### Exercise:
Your answer must be a word-for-word copy of the data.

BEGIN Record extracts

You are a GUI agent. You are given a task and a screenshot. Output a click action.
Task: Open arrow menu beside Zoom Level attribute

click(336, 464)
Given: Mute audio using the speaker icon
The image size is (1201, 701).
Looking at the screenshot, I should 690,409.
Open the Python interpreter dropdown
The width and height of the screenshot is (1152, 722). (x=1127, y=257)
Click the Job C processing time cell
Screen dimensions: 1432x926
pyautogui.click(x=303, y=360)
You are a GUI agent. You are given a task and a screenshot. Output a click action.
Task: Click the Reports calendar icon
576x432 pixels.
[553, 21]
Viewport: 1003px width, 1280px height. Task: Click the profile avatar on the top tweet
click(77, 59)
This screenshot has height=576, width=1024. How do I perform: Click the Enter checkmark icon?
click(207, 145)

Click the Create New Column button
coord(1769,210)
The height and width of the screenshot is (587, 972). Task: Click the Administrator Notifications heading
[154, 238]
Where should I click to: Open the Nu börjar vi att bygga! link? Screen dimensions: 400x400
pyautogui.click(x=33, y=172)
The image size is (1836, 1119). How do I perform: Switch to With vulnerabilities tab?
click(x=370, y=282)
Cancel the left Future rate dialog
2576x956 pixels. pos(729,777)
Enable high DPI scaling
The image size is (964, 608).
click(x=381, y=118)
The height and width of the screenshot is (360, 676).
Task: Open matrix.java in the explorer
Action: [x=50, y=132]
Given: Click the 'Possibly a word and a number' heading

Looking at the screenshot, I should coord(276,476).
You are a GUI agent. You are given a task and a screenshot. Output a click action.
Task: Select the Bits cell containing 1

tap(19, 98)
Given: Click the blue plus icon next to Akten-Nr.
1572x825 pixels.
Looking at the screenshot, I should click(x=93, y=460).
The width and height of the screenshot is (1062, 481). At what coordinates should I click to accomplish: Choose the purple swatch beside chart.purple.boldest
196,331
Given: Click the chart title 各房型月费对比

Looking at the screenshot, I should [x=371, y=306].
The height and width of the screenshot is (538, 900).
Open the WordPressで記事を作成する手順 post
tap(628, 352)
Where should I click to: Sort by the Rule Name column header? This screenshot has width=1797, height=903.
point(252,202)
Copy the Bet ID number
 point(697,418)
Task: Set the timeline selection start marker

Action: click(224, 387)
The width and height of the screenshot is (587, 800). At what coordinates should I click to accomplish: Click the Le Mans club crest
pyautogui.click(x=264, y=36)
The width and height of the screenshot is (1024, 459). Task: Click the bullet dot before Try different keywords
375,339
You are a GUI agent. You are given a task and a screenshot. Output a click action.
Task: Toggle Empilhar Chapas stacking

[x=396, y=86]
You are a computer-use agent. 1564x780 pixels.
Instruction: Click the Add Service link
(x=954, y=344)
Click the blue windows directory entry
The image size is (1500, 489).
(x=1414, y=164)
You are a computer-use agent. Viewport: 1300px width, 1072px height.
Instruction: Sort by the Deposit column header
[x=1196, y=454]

END Record extracts

### Response area:
You are a GUI agent. You are given a task and a screenshot. Output a click action.
Task: Open arrow menu beside Zoom Level attribute

click(336, 464)
Given: Mute audio using the speaker icon
The image size is (1201, 701).
Looking at the screenshot, I should 690,409.
Open the Python interpreter dropdown
The width and height of the screenshot is (1152, 722). (x=1127, y=257)
Click the Job C processing time cell
Screen dimensions: 1432x926
pyautogui.click(x=303, y=360)
You are a GUI agent. You are given a task and a screenshot. Output a click action.
Task: Click the Reports calendar icon
576x432 pixels.
[553, 21]
Viewport: 1003px width, 1280px height. Task: Click the profile avatar on the top tweet
click(77, 59)
This screenshot has height=576, width=1024. How do I perform: Click the Enter checkmark icon?
click(207, 145)

Click the Create New Column button
coord(1769,210)
The height and width of the screenshot is (587, 972). Task: Click the Administrator Notifications heading
[154, 238]
Where should I click to: Open the Nu börjar vi att bygga! link? Screen dimensions: 400x400
pyautogui.click(x=33, y=172)
The image size is (1836, 1119). How do I perform: Switch to With vulnerabilities tab?
click(x=370, y=282)
Cancel the left Future rate dialog
2576x956 pixels. pos(729,777)
Enable high DPI scaling
The image size is (964, 608).
click(x=381, y=118)
The height and width of the screenshot is (360, 676).
Task: Open matrix.java in the explorer
Action: [x=50, y=132]
Given: Click the 'Possibly a word and a number' heading

Looking at the screenshot, I should coord(276,476).
You are a GUI agent. You are given a task and a screenshot. Output a click action.
Task: Select the Bits cell containing 1

tap(19, 98)
Given: Click the blue plus icon next to Akten-Nr.
1572x825 pixels.
Looking at the screenshot, I should click(x=93, y=460).
The width and height of the screenshot is (1062, 481). At what coordinates should I click to accomplish: Choose the purple swatch beside chart.purple.boldest
196,331
Given: Click the chart title 各房型月费对比

Looking at the screenshot, I should [x=371, y=306].
The height and width of the screenshot is (538, 900).
Open the WordPressで記事を作成する手順 post
tap(628, 352)
Where should I click to: Sort by the Rule Name column header? This screenshot has width=1797, height=903.
point(252,202)
Copy the Bet ID number
 point(697,418)
Task: Set the timeline selection start marker

Action: click(224, 387)
The width and height of the screenshot is (587, 800). At what coordinates should I click to accomplish: Click the Le Mans club crest
pyautogui.click(x=264, y=36)
The width and height of the screenshot is (1024, 459). Task: Click the bullet dot before Try different keywords
375,339
You are a GUI agent. You are given a task and a screenshot. Output a click action.
Task: Toggle Empilhar Chapas stacking

[x=396, y=86]
You are a computer-use agent. 1564x780 pixels.
Instruction: Click the Add Service link
(x=954, y=344)
Click the blue windows directory entry
The image size is (1500, 489).
(x=1414, y=164)
You are a computer-use agent. Viewport: 1300px width, 1072px height.
Instruction: Sort by the Deposit column header
[x=1196, y=454]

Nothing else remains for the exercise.